Accessible London - wheelchair-friendly things to see and do

A view of the Thames in London showing the London Eye and the houses of Parliament
Heading to London? The capital can seem daunting if you're unsteady on your feet, or use a wheelchair or scooter to get around. But there are lots of accessible places to see.

We’ve put together a selection of accessible attractions and restaurants ­ to help you get more from your trip.

They’re all on the Docklands Light Railway (DLR) or Jubilee line, with step free access from street to train at the nearest station. And they all make a real effort to be welcoming and accessible.

Queen Elizabeth Olympic Park

The impressive aquatics centre in the Olympic park

Gripped by Olympic fever? Dreaming of Rio? It might not have the same lure as Brazil, but you can get close to Olympic history by visiting Queen Elizabeth Olympic Park in Stratford.

With iconic sporting venues, beautiful gardens, play areas and cafés, there’s something for everyone.

The Olympic Park was designed to be inclusive, with step free access, hard-standing surfaces, accessible toilets and plenty of Blue Badge parking.

Nearest station: Stratford (DLR)

London Eye

Photo shows a pod on the London Eye

If you have a head for heights, a trip on the London Eye is a fantastic way to see London’s landmarks.

There’s step free access into the capsules, which can accommodate mobility scooters and will slow down to let you on.

The London Eye is on the South Bank of the Thames, which was made more wheelchair friendly in the run up to London 2012. So you can stroll or roll along and see other accessible sights, including Tate Modern and Shakespeare’s Globe.

Nearest station: Waterloo (Jubilee)

Cutty Sark

Photo of the Cutty Sark ship in Greenwich

A must-see for history buffs, Cutty Sark is the world’s only surviving tea clipper.

The handsome ship is housed in a dry dock, allowing you to walk or roll underneath the copper hull and see the famous sea witch figurehead up close.

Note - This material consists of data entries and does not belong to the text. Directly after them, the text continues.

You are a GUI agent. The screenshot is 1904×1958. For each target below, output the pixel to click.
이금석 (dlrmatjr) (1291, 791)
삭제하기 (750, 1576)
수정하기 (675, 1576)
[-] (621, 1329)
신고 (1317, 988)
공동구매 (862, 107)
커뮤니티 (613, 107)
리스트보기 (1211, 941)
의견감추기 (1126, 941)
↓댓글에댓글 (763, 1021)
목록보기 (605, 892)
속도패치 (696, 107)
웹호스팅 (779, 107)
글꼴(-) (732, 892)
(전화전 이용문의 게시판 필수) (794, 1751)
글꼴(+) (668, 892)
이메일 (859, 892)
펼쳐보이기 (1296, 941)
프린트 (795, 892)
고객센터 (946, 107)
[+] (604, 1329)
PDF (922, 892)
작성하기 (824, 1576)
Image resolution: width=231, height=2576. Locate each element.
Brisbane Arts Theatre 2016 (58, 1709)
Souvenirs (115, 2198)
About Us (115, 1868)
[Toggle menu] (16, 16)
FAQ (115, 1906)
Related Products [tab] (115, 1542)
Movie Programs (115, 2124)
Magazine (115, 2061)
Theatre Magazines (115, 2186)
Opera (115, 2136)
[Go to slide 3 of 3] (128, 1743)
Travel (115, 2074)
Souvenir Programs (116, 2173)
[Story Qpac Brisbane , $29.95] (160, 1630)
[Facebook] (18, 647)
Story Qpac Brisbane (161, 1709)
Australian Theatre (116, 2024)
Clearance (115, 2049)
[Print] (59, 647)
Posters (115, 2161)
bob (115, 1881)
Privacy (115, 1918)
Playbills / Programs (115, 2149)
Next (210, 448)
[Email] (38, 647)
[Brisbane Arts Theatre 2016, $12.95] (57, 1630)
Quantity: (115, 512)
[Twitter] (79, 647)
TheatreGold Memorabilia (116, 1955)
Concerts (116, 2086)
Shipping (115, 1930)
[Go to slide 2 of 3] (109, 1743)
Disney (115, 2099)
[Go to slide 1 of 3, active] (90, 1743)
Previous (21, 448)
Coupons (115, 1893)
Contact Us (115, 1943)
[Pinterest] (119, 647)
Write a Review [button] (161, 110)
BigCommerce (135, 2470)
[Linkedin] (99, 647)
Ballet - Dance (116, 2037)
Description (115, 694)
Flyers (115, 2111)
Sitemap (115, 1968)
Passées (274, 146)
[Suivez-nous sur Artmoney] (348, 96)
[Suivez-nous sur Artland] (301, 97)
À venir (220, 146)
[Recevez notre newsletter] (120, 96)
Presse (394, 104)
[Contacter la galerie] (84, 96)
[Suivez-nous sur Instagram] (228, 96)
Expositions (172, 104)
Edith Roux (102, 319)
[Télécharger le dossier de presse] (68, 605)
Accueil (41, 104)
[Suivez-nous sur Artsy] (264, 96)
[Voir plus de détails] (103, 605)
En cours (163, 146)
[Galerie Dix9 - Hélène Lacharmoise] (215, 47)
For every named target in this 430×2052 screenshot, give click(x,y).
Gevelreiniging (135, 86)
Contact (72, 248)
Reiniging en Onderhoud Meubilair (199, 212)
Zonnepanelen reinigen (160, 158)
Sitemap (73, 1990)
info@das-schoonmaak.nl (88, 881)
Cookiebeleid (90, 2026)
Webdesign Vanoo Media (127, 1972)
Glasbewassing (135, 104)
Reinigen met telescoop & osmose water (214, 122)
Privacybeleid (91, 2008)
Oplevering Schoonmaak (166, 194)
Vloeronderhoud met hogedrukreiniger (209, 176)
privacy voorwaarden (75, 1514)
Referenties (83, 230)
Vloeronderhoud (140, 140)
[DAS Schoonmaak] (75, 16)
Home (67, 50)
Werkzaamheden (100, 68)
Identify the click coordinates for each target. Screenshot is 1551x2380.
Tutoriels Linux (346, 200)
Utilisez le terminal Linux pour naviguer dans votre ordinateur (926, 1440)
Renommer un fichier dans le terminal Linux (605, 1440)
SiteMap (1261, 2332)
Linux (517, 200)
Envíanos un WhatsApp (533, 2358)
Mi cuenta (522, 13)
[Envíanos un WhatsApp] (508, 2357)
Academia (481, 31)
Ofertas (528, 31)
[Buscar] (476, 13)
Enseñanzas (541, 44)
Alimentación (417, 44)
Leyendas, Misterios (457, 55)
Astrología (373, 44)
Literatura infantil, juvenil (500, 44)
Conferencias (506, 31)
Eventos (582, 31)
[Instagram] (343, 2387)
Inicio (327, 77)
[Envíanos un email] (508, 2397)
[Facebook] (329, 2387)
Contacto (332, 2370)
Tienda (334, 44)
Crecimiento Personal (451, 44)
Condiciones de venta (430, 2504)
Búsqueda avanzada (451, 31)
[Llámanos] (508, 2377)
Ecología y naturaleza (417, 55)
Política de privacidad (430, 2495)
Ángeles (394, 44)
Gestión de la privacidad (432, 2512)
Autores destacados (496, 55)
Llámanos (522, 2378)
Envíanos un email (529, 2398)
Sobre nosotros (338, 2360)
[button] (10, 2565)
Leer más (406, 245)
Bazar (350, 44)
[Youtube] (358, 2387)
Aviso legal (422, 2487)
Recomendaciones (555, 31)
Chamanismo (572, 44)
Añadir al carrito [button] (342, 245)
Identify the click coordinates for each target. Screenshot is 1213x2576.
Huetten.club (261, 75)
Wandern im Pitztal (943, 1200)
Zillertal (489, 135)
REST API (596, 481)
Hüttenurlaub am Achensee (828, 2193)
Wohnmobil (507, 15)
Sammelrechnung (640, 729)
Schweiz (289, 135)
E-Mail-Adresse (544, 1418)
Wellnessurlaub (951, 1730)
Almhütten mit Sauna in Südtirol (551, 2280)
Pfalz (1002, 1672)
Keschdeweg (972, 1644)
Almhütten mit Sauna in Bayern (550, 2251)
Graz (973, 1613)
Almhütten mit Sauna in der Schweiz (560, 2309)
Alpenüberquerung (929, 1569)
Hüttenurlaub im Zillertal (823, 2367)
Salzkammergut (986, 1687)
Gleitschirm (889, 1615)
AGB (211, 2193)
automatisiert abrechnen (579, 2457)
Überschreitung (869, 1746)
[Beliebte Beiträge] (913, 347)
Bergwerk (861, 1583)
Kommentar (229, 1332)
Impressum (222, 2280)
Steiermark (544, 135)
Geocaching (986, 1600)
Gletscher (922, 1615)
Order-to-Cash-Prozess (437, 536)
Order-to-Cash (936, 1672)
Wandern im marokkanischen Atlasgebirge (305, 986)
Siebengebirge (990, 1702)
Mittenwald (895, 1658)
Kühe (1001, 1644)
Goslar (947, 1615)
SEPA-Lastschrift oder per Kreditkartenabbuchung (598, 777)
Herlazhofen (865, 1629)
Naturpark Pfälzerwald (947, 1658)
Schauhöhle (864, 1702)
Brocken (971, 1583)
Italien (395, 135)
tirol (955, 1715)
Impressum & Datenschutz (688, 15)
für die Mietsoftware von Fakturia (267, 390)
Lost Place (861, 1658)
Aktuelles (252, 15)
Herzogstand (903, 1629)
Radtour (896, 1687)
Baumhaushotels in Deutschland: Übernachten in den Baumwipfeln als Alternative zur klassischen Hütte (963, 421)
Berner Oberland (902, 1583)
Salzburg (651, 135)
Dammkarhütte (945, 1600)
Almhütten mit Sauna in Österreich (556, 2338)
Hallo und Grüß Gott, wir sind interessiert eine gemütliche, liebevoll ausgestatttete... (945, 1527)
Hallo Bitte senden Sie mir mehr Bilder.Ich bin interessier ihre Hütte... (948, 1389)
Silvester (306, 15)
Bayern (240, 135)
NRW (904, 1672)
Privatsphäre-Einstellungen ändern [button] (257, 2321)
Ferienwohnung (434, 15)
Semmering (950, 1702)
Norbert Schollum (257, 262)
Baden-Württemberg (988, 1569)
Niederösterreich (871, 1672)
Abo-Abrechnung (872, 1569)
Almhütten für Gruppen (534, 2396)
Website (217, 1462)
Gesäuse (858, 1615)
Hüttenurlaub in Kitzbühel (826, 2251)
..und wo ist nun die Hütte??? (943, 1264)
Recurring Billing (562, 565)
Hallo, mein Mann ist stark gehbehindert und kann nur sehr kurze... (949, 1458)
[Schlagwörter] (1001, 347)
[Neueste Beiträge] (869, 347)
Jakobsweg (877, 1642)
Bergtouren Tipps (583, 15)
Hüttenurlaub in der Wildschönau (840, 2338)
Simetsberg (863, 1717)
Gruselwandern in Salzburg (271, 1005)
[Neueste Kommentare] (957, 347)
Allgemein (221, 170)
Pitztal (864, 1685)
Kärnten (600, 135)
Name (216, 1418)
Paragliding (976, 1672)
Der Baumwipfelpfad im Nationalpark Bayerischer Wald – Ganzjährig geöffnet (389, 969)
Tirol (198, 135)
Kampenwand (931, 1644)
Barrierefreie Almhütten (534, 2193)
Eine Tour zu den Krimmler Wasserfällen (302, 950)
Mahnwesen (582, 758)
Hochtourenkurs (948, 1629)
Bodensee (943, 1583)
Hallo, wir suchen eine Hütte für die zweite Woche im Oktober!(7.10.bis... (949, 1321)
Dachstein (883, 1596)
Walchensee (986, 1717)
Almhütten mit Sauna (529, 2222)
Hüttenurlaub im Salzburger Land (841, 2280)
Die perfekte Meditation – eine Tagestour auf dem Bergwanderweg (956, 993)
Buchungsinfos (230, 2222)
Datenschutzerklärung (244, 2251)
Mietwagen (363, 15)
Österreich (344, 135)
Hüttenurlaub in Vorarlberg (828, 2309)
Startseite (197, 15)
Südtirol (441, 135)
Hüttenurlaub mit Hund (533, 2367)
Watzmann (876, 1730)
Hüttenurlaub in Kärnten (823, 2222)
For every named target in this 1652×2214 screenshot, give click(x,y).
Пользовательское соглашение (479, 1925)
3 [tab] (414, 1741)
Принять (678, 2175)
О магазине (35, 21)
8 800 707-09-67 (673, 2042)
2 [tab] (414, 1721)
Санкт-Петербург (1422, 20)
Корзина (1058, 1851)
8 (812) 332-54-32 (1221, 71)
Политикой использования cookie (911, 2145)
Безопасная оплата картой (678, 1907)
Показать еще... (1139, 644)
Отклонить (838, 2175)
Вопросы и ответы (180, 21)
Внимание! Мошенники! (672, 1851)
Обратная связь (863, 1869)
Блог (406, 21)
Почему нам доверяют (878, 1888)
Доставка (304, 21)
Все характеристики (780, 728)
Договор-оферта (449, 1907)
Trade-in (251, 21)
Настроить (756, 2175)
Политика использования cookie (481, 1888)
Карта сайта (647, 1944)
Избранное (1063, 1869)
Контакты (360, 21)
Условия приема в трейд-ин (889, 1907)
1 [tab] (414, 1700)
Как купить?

There’s lift access to all three decks (although, due to the size of the lift, mobility scooters aren’t allowed) and accessible toilets. On the top deck, there are steps up to the cabins, but there’s a virtual tour for visitors who can’t go up.

Nearest station: Cutty Sark (DLR)

Evening entertainment

Photo of the O2 arena

The South Bank has two fantastic theatres, the 1960s National Theatre and the (rebuilt) 1590s Globe. Both venues are wheelchair friendly, with step free access, wheelchair spaces and accessible toilets.

At the O2 (once known as the Millennium Dome), all the public spaces have been designed with wheelchairs in mind. There are accessible lifts, seating and toilets too.

Nearest station: Waterloo (Jubilee) for the National Theatre, London Bridge (Jubilee) for the Globe, North Greenwich (DLR) for the O2

For foodies

Photo shows the skyscrapers of Canary Wharf

During the week, Canary Wharf bustles with bankers, but at the weekend, it becomes a calm oasis. Perhaps surprisingly, you can find some great value, delicious eats amid the shining skyscrapers.

Leon prides itself on serving wholesome fast food, such as Vietnamese chicken rice noodle salads and kofte kebab wraps. Wahaca offers small plates of Mexican food bursting with flavour, while Canteen serves British classics created from quality ingredients.

Nearest station: Canary Wharf (DLR)

For a special meal, the Oxo Tower on the South Bank is home to two great places to eat, both with impressive views – the relaxed Brasserie and more formal Restaurant. The focus is on modern British dishes, and carnivores, vegetarians and vegans are all catered for. With step free access, lifts and accessible toilets, there should be no barriers to dining at 250 feet.